The Ministry of Education introduced the APAAR initiative without any pomp and show – no press releases, no policy documents, no website. Just a letter sent to schools to start enrolling students into a centralised registry based on their Aadhaar numbers and Aadhaar-based biometric authentication. As schools begin to roll out the initiative, we note several alarming concerns with the APAAR framework, which collects, stores, and shares a vast amount of student data with few safeguards in place.

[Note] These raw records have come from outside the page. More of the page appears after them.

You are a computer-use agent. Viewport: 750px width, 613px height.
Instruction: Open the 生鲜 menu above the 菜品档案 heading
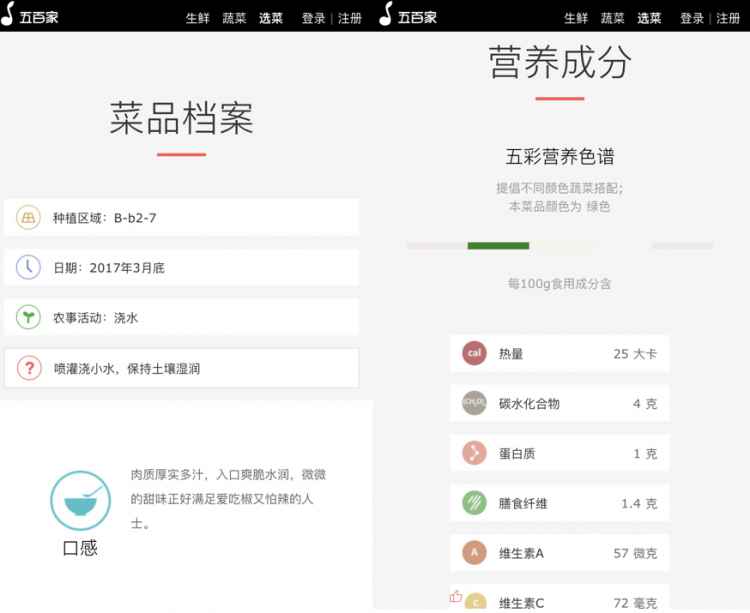pyautogui.click(x=197, y=18)
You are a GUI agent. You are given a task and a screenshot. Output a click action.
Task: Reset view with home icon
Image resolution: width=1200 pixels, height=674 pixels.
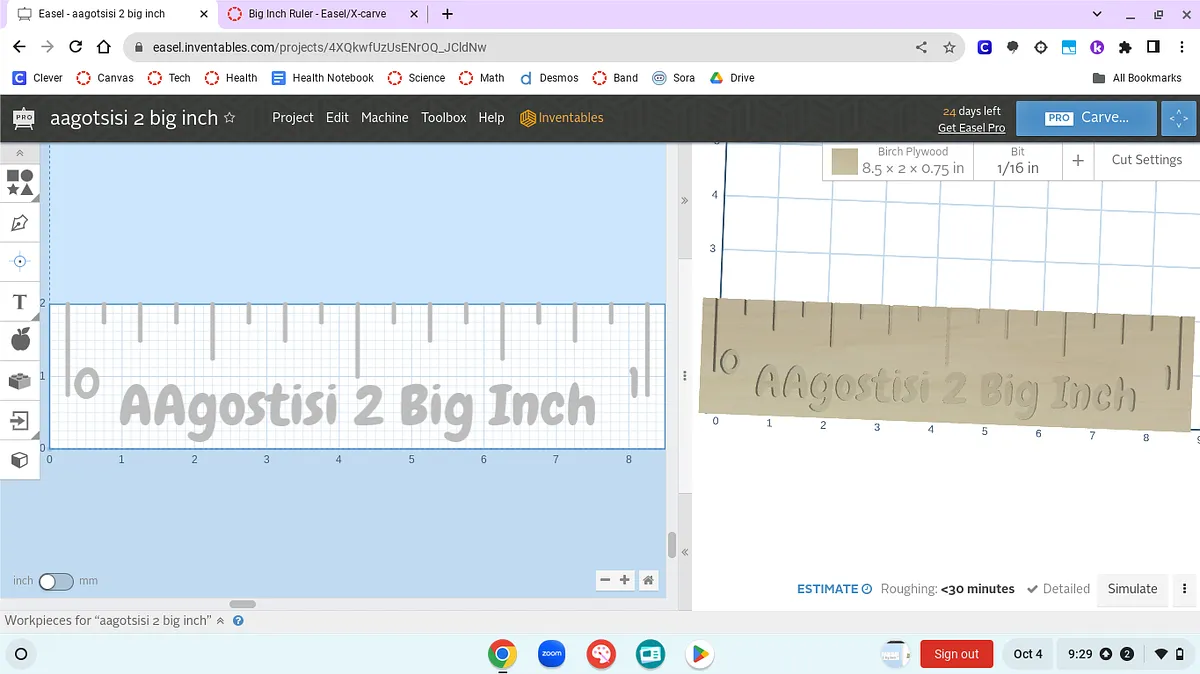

In July 2023, the Ministry of Education introduced the Automated Permanent Academic Account Registry (“APAAR” or “Registry”) and the National Credit Framework (“NCrF”) through a panel discussion on the implementation of the 2020 National Education Policy (“NEP 2020”). APAAR aims to issue unique IDs to students based on their Aadhaar number. An APAAR ID is a life-long longitudinal record of a student’s educational scores, achievements and related statistics, and is deemed voluntary. According to reports, the Ministry of Education has written to state chief secretaries, asking schools to persuade students into creating APAAR IDs, which will be based on and authenticated through their Aadhaars. The Ministry also asked schools to organise special parent-teacher meetings, educating parents on the APAAR initiative and encouraging them to give consent towards creating students’ APAAR IDs.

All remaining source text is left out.